By Philip P. Pan, The Washington Post, 6 February 2001
BEIJING -- To millions of Chinese, they are the most ordinary of eating
utensils, two humble splints of wood, eight to 10 inches long, designed
to be snapped apart before use and discarded after a meal as casually
as a half-eaten fortune cookie.

But to people like Kang Dahu, disposable chopsticks are a menace, a
symbol of all that is wrong with the way China treats the environment.
During dinner at one of his favorite restaurants recently, the truck
driver surprised the waitress by pulling out a personal set of
chopsticks that he washes after every meal and carries wherever he goes
in a little cloth bag.

The disposable ones are such a waste! We're destroying what little is
left of our forests to make them, said Kang, 22, who does volunteer
work with several environmental groups. Just imagine, years from now,
when my grandchildren ask me what happened to all of China's trees,
I'll have to say, 'We made them into chopsticks.' Isn't that pitiful?
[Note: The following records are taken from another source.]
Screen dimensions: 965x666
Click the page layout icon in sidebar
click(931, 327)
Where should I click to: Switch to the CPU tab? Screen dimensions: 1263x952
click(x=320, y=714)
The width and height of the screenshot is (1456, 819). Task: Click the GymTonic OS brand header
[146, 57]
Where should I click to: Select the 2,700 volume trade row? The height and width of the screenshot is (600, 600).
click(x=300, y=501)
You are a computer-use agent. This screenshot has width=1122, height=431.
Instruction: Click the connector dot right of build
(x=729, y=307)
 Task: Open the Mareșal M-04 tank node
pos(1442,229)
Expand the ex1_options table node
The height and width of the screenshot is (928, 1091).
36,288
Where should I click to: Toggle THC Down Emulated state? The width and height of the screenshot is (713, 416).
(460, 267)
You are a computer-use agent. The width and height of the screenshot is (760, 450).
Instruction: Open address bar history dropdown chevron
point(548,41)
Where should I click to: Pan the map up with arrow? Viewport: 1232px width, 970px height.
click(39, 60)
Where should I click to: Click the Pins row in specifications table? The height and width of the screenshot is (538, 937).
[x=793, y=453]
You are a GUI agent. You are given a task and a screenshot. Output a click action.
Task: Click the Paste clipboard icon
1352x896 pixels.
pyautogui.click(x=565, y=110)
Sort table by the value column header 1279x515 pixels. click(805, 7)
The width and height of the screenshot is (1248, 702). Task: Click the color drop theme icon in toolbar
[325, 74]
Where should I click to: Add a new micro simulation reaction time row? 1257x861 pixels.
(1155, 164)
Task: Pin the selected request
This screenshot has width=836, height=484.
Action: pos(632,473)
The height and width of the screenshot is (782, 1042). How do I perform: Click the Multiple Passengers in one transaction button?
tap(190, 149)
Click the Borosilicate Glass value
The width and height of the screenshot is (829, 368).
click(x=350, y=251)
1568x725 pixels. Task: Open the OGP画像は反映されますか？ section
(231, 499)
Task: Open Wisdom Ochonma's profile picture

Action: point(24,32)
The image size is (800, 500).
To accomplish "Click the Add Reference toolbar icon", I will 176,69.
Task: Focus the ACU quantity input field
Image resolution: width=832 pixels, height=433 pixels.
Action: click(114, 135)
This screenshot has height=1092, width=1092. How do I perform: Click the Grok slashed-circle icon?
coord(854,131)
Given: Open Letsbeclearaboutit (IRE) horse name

Cheap, convenient and as ubiquitous as bowls of rice, disposable
chopsticks have become the utensils that Chinese environmentalists love
to hate. Middle school children have written letters to Premier Zhu
Rongji asking him to ban them. College students have persuaded campus
cafeterias to replace them with spoons. Informal groups of Internet
users have organized to distribute chopstick pouches so people can
carry and reuse them, and some of China's pop singers have enlisted in
the cause.

The campaign underscores the vitality of China's fledgling
environmental movement, a ragtag collection of groups and individuals
who operate in a gray area outside state control but never entirely
free from it. It suggests that even as the ruling Communist Party tries
to stifle unsanctioned organized activity, limited grass-roots activism
in China has a place -- and that it can sometimes influence the
government.

More than 100 state-owned restaurants in Beijing vowed this month to go
green and start washing and reusing chopsticks. Shanghai and other
cities are considering a partial ban on one-time chopsticks, as the
disposable utensils are called. And the Finance Ministry is reportedly
preparing a new tax on throwaway chopsticks to discourage their use.

Whether the government is truly responding to pressure from
environmentalists is debatable. But the chopstick activism demonstrates
a changing sense of the individual's relationship with the state, one
that demands initiative, responsibility and participation from
citizens.

Just two decades ago, the government controlled nearly all aspects of
people's lives, from jobs to housing to education. But as China
changes, people are beginning to think deeply and independently,
instead of just accepting what the government or society tells them,
said Zhang Zhe, 24, who works for an environmental education group
supported by British zoologist Jane Goodall. Chopsticks are just an
example. People are beginning to ponder even ordinary things.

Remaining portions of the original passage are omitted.